Short abstract: The minimizer of a word of size k (a k-mer) is defined as its smallest substring of size m (with m≤k), according to some ordering on m-mers. minimizers have been used in bioinformatics — notably — to partition sequencing datasets, binning together k-mers that share the same minimizer. It is folklore that using the lexicographical order lead to very unbalanced partitions, resulting in an abundant literature devoted to devising alternative orders for achieving better balanced partitions. To the best of our knowledge, the unbalanced-ness of lexicographical-based minimizer partitions has never been investigated from a theoretical point of view. In this work, we aim to fill this gap and determine, for a given minimizer, how many k-mers would admit the chosen minimizer — i.e. what would be the size of the bucket associated to the chosen minimizer in the worst case, where all k-mers would be seen in the data.

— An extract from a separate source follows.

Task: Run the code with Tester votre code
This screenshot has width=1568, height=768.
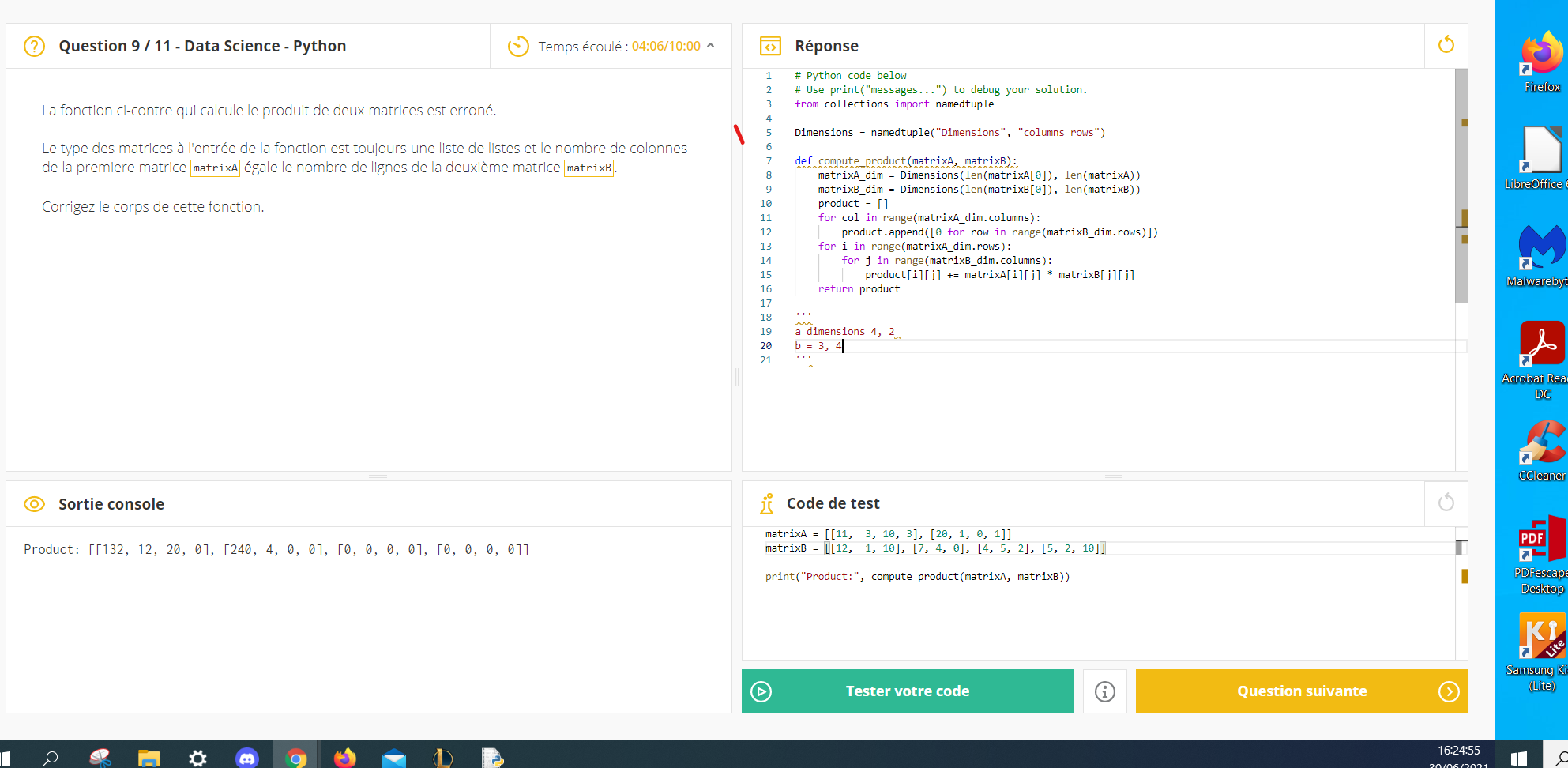Action: (907, 691)
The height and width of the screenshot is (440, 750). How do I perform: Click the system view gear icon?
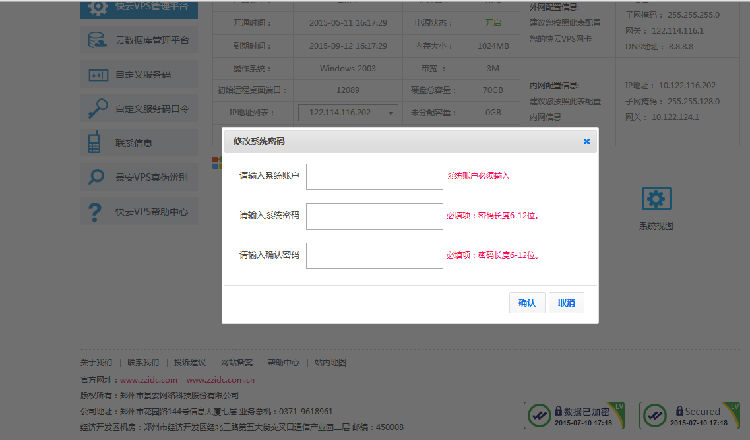pyautogui.click(x=655, y=198)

Annachiara Korchmaros, University of Leipzig, Germany

Title talk: REvolutionH-tl: A Fast and Robust Tool for Decoding Evolutionary Gene Histories

Short abstract: Understanding how genes evolve across species requires identifying orthologs, reconstructing gene and species trees, and reconciling them into coherent scenarios. Existing approaches often rely on multiple tools and computationally heavy likelihood methods, limiting scalability. I will present REvolutionH-tl, an open-source, graph-based framework that integrates orthogroup detection, event-labeled gene tree reconstruction, species tree inference, and reconciliation into a single pipeline. The tool works in duplication–loss (DL) scenarios and achieves both accuracy and speed by exploiting the combinatorial structure of best match graphs. Benchmarking shows that it matches or outperforms widely used methods while producing intuitive visualizations. I will also outline ongoing work to extend REvolutionH-tl to handle horizontal gene transfers (HGTs), opening new directions for studying complex reticulate evolution.

Denis Kuperberg, ENS de Lyon, France

Title talk: Complexity of detecting autocatalysis in chemical reaction networks

Short abstract: We investigate the problem of detecting and enumerating autocatalytic cycles in a chemical reaction network. This problem comes in several variants, depending on the shape of the input, and on whether irreversible reactions are allowed. For some variants, we are able to show NP-completeness of the problem, while others are still open.

Roberto Santana, University of the Basque Country, Spain

Title talk: Estimation of Distribution Algorithms for Combinatorial Problems in Bioinformatics

Short abstract: Estimation of distribution algorithms (EDAs) are powerful optimization techniques that leverage probabilistic graphical models (PGMs) to guide the search for high-quality solutions. EDAs explicitly model promising solution distributions, making them particularly effective for complex combinatorial spaces. Their flexibility in handling both continuous and discrete representations—coupled with adaptable PGM selection—enables tailored applications across diverse bioinformatics challenges. In this talk, we explore how EDAs address structure-search and design problems framed as single- or multi-objective optimization tasks. Key applications include protein structure prediction, de-novo protein design, and multi-marker tagging SNP selection. We highlight recent methodological advances in EDAs, such as improved model learning and scalability, and discuss their potential to tackle emerging problems. A focal example will be the design of simplified vaccine candidates, where EDAs optimize antigenic properties while preserving immunogenic core features. Finally, we outline open challenges and opportunities for EDA-driven innovation in bioinformatics.

Nicolas Schabanel, CNRS – ENS Lyon, France

Title talk: Some algorithmicable questions in DNA nanostructure design

Short abstract: DNA origami is a now standard technique in synthetic biology to build biocompatible nanostructure reliably. However, designing such structures remains largely based on intuitive approaches based on questionable assumptions. Geometrical approaches of the design of DNA origami revealed a much broader design landscape than initially thought and many design issue could be optimized once properly formulated in an algorithmic and geometrical framework. In this talk, we will review some of these issues.